PROVIDED MATERIAL below:

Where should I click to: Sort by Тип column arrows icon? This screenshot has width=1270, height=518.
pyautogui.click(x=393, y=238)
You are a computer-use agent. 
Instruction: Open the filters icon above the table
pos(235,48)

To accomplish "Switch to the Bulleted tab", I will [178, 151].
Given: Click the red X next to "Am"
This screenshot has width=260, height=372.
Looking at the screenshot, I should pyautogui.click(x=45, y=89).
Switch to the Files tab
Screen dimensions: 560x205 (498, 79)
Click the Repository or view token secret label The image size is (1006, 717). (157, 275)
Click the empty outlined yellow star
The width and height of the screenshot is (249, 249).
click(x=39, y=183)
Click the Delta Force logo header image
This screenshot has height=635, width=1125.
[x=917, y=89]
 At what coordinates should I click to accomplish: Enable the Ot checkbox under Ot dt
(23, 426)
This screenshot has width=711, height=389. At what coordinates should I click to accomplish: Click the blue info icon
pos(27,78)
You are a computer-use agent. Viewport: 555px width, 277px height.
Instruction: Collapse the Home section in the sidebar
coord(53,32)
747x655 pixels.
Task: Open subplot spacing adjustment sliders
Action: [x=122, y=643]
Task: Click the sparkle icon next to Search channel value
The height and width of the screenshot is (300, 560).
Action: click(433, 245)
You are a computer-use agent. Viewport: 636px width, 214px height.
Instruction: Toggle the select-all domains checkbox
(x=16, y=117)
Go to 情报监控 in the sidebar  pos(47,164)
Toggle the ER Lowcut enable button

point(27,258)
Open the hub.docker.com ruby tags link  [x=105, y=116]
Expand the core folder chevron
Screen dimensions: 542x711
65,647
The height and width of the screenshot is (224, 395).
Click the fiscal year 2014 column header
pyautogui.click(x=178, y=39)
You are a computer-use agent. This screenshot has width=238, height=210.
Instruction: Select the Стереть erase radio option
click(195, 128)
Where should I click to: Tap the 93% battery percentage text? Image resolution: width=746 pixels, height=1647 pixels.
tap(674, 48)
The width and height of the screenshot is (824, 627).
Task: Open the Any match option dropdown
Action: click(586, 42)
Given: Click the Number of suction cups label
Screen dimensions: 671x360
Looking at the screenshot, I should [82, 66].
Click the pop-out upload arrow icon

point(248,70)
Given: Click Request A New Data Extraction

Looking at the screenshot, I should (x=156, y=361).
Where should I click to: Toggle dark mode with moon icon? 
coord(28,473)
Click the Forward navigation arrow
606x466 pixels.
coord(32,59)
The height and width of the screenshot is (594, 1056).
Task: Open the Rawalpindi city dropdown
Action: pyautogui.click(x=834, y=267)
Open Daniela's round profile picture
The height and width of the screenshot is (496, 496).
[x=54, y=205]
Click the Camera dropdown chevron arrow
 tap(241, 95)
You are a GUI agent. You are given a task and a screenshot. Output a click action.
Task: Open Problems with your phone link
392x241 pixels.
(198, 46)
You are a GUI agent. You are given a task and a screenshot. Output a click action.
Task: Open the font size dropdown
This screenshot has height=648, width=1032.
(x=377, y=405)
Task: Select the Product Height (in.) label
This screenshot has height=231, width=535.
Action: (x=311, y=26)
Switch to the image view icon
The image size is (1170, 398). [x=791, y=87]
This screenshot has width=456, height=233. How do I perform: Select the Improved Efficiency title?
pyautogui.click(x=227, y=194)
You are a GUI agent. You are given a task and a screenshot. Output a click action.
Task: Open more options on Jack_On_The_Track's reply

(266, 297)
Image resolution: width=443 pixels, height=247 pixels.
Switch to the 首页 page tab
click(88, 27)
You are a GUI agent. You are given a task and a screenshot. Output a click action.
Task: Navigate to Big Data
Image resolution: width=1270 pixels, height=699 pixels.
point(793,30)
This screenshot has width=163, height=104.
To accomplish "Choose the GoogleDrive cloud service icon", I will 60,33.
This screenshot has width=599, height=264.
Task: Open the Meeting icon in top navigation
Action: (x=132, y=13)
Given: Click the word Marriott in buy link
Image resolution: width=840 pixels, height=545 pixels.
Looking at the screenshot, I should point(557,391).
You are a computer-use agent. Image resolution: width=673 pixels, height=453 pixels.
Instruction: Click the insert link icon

End of PROVIDED MATERIAL.

## DESCRIPTION OF THE TASK
Copy out exactly the lines between the line with "Image resolution: width=840" and the last line of the entries, counting both of those lines.

## ANSWER FOR THIS EXERCISE
Image resolution: width=840 pixels, height=545 pixels.
Looking at the screenshot, I should point(557,391).
You are a computer-use agent. Image resolution: width=673 pixels, height=453 pixels.
Instruction: Click the insert link icon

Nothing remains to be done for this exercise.